### [Taakinvoer]
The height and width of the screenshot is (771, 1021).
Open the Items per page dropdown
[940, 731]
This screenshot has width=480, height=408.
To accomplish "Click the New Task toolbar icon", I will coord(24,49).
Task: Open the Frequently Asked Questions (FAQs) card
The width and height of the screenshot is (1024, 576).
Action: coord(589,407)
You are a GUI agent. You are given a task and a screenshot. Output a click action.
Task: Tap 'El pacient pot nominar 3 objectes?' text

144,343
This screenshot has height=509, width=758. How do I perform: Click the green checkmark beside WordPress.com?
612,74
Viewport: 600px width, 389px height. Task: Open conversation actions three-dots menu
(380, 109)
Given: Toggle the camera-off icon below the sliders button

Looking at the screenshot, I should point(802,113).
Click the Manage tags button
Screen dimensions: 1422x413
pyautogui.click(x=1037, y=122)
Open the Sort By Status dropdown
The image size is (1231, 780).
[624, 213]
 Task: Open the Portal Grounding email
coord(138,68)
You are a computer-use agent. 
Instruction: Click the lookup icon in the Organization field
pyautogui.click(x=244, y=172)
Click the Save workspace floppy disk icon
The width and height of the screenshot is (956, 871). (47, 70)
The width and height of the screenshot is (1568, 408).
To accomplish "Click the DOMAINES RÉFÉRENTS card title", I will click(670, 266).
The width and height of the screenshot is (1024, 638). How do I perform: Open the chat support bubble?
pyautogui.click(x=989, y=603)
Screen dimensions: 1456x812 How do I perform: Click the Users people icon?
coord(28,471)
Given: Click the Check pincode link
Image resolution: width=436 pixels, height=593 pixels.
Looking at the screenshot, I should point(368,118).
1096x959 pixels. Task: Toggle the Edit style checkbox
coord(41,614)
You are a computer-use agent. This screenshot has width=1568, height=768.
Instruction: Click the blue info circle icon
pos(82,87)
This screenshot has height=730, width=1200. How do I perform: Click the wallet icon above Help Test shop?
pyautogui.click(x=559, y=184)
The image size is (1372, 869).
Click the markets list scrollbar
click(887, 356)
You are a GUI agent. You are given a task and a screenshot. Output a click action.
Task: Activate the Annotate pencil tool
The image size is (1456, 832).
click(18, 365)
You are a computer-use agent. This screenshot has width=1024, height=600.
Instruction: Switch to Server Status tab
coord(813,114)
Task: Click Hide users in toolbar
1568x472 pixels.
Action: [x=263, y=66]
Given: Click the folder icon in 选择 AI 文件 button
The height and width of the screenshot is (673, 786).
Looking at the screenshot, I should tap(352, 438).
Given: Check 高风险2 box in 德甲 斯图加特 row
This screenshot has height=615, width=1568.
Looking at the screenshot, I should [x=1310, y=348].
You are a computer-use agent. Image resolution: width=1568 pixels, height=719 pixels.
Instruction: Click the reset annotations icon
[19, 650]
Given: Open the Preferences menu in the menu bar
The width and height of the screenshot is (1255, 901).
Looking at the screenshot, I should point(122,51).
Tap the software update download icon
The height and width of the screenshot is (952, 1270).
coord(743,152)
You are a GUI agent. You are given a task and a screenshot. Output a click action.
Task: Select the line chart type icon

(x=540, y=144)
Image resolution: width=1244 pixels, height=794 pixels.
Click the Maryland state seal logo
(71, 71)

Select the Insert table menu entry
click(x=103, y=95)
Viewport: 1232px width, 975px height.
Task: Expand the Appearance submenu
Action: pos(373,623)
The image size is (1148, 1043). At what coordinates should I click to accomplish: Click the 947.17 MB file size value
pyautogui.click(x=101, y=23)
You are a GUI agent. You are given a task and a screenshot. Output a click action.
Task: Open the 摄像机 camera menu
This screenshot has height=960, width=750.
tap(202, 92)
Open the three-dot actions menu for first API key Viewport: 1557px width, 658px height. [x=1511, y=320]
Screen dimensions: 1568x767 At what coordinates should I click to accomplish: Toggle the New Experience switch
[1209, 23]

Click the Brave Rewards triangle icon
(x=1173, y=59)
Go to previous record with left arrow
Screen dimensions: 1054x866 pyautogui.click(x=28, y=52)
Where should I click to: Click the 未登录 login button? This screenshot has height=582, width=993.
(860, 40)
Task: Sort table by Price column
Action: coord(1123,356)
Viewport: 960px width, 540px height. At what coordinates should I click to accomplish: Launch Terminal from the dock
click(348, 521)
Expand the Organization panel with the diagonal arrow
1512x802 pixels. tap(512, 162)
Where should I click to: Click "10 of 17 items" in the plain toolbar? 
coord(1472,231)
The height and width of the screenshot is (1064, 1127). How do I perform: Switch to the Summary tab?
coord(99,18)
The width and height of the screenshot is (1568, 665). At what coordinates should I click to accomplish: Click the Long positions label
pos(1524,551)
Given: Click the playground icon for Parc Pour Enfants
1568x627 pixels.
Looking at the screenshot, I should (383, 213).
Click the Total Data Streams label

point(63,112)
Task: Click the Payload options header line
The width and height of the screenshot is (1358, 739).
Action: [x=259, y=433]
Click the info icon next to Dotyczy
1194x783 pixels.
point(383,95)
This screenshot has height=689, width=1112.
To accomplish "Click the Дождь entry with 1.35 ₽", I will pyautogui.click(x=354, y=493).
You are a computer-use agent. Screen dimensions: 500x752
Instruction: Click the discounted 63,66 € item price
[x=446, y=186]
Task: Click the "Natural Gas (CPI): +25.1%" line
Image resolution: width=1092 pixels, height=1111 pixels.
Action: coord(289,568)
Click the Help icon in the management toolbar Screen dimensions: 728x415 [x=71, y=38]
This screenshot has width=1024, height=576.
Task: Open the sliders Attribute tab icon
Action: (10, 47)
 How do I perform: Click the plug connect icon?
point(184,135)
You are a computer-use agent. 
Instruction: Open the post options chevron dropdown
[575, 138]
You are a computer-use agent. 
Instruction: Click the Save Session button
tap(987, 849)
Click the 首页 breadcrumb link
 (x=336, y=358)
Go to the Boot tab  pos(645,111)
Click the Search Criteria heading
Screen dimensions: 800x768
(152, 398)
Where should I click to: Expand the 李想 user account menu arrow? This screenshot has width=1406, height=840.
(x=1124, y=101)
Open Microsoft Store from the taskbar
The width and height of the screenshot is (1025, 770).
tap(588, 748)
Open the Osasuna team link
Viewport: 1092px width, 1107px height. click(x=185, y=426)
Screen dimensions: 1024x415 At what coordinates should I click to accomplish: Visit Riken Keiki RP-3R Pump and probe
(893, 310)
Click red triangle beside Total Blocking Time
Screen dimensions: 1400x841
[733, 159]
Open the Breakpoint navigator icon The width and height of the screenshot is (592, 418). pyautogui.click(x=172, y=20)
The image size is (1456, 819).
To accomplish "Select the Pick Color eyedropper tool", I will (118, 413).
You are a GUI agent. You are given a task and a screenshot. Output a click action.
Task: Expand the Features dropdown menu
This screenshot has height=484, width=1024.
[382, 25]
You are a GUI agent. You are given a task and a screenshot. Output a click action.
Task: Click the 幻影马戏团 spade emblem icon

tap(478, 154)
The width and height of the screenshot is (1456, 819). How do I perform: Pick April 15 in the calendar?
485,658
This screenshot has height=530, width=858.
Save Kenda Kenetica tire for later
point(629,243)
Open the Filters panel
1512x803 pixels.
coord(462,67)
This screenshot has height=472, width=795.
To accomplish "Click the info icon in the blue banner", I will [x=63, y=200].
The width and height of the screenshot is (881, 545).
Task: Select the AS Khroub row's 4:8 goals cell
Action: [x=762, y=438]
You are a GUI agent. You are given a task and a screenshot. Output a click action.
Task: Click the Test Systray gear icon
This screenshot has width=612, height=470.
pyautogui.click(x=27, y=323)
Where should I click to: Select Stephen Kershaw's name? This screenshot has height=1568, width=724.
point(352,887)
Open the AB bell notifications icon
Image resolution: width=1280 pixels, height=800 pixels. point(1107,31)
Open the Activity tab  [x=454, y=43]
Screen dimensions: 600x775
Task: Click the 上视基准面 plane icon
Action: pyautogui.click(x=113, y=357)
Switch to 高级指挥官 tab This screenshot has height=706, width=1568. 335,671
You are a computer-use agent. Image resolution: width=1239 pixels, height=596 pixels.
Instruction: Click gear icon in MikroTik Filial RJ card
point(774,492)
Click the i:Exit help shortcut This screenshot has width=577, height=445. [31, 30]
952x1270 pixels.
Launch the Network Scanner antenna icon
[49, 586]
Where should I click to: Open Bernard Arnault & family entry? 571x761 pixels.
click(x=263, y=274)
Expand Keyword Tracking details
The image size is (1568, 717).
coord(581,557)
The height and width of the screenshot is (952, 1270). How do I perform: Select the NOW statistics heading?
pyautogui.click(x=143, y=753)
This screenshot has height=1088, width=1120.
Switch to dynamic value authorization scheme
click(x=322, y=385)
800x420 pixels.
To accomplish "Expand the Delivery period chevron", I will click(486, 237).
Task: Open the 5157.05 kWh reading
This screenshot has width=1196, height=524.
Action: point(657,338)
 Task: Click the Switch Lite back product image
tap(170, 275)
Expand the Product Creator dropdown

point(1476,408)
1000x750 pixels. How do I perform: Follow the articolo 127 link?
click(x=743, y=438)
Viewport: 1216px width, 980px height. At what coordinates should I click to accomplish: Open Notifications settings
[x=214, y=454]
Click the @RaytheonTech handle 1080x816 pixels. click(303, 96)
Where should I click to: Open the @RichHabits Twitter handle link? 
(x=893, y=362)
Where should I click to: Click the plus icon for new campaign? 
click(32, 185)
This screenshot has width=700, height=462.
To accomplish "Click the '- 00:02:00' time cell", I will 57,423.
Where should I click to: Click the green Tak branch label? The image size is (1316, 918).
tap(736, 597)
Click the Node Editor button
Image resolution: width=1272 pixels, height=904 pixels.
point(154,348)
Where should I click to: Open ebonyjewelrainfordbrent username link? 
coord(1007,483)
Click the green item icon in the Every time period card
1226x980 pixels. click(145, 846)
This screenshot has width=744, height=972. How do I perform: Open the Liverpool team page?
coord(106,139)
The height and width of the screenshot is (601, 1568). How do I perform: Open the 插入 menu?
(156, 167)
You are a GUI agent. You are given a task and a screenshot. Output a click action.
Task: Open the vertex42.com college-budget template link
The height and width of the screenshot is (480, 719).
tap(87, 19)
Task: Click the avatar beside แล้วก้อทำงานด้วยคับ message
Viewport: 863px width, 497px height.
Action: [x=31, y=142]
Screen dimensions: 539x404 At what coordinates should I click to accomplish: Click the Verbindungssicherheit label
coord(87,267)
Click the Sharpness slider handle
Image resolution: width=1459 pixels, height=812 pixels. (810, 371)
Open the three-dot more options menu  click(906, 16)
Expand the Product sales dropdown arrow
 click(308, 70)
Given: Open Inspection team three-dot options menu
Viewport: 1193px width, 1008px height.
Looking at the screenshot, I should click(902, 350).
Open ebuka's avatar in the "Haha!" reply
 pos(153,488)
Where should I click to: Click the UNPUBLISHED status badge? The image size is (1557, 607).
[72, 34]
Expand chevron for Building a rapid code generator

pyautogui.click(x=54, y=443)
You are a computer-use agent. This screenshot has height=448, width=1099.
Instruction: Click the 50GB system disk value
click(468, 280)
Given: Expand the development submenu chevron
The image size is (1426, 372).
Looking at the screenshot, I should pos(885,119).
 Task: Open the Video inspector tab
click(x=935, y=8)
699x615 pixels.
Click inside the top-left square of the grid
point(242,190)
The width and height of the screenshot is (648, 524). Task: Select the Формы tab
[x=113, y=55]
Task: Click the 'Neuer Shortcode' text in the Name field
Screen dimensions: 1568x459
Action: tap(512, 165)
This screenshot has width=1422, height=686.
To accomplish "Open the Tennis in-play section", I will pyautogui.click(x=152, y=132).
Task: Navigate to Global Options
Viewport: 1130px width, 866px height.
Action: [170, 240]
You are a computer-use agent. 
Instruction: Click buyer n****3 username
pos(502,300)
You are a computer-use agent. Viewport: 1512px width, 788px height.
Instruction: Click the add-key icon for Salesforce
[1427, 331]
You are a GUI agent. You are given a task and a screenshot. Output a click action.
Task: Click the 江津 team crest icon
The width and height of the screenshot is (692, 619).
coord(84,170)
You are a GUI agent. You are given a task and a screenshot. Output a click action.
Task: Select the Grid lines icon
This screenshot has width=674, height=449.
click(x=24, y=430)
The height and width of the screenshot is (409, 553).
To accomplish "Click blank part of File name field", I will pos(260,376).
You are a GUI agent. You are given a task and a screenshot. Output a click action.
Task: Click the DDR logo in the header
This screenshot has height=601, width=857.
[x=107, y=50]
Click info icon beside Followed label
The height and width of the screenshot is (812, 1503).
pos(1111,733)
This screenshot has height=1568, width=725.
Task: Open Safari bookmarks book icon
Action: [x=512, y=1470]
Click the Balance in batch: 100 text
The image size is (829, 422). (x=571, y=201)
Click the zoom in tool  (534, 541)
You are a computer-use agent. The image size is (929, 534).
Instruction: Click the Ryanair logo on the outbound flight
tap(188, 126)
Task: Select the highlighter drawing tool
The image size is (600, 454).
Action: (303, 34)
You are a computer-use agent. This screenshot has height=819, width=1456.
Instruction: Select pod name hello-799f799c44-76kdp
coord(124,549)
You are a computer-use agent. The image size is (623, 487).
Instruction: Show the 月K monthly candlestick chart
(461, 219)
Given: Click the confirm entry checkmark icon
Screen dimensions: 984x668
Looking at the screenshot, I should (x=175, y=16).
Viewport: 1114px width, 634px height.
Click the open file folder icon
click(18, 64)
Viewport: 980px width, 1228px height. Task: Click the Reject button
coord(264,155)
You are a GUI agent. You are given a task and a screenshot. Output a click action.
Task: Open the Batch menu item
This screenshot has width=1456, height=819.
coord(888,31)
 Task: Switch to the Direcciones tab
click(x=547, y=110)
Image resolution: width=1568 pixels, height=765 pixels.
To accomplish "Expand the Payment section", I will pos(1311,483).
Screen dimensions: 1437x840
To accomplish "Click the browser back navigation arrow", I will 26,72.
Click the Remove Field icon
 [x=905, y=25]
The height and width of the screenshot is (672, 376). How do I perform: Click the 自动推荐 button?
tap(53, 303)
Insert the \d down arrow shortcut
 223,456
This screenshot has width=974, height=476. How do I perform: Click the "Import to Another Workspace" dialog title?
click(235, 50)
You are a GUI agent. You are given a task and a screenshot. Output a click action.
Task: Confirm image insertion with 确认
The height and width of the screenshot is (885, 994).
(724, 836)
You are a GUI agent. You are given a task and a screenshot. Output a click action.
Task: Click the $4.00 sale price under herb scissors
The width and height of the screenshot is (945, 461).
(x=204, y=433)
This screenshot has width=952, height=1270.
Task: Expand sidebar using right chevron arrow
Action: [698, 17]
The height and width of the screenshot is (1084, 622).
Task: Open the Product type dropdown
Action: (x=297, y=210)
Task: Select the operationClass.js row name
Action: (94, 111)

### [Gegeven opgave]
Haal alsjeblieft elke regel uit de records die de string "Expand" bevat, en neem die regels letterlijk over.

### [Juist antwoord]
Task: Expand the Appearance submenu
Expand the Organization panel with the diagonal arrow
Where should I click to: Expand the 李想 user account menu arrow? This screenshot has width=1406, height=840.
Task: Expand the Features dropdown menu
Expand Keyword Tracking details
To accomplish "Expand the Delivery period chevron", I will click(486, 237).
Expand the Product Creator dropdown
Expand the Product sales dropdown arrow
Expand chevron for Building a rapid code generator
Given: Expand the development submenu chevron
To accomplish "Expand the Payment section", I will pos(1311,483).
Task: Expand sidebar using right chevron arrow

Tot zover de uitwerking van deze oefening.